He doesn’t recognise her at all, even after a closer look, and again he can only think thoroughly unremarkable. Muddy brown eyes; long, dull-looking and half-wild purple-black hair; medium height, normal figure, high B- or low A-class chakra levels; not ugly but not beautiful.
“Who are you and what are you doing here.”
It’s more a demand for information than a question, and though she briefly presses her red-painted lips together like a good soldier refusing to talk, a moment later they quirk into a slight, crooked smile.
“Uzuki Yuugao,” she says, her voice husky, steady, and coolly unconcerned. “And I was supposed to be hunting down missing-nin.”
Sasuke knows he should stab her through the throat--she’d just admitted to being an assassin sent to kill him after all--but she’d said it almost like she thought it was funny somehow, and for that reason, among others, he stays his hand.
But he doesn’t lower his sword just yet.
Yuugao seems to realise that he’s waiting for her to continue-or explain-and she can’t keep a wry chuckle from escaping as she does so. “I simply find it ironic, since I have no intention of ever returning to Konoha myself, much less carrying out any more of their orders. That makes me a missing-nin, too, doesn’t it?”
The Uchiha’s dark eyes narrow almost imperceptibly; if she hadn’t been watching him so closely, she doesn’t doubt that she would have missed it entirely.
“Why are you running away from Konoha.” He sounds suspicious, and understandably so, for no sooner have the words left his mouth than the woman before him disappears in a cloud of smoke. On reflex, he pivots on his heel, bringing his sword around in a sweeping sideways slash, and the sound of steel meeting steel rings out as he catches the blade thrusting straight towards the small of his back, forcing it aside.
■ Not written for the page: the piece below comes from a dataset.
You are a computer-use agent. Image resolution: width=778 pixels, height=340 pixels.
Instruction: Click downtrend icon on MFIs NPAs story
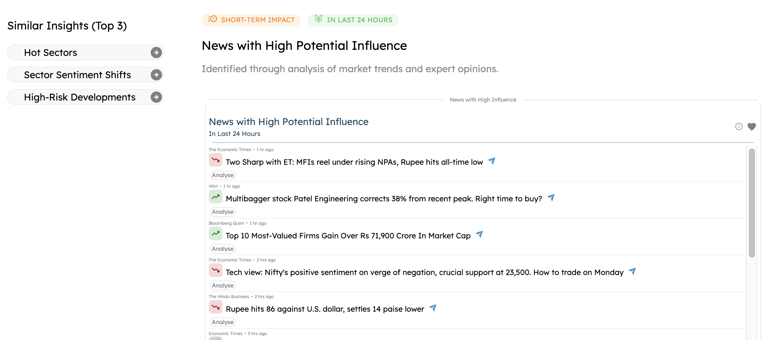[x=216, y=160]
She takes the parry in stride, briefly reversing the motion of her not-so-standard-issue katana, then whipping the blade just beneath his own as she lunges a few rapid steps forward. But he’s already twisted to the side, smoothly and easily avoiding her attack, using her own momentum against her and aiming a slanting blow at her half-exposed back. She speeds up to avoid the blow, then flips sideways to put her just out of reach, gathering herself before lunging at him again, though this time her attack is restrained enough that he can’t simply step aside to avoid it. This time, he has to meet her sword with his own, blow for blow, both blades moving so quickly, they almost seem fluid, like liquid curves of mercury whistling through the air, becoming solid and steel only long enough to glance off of each other.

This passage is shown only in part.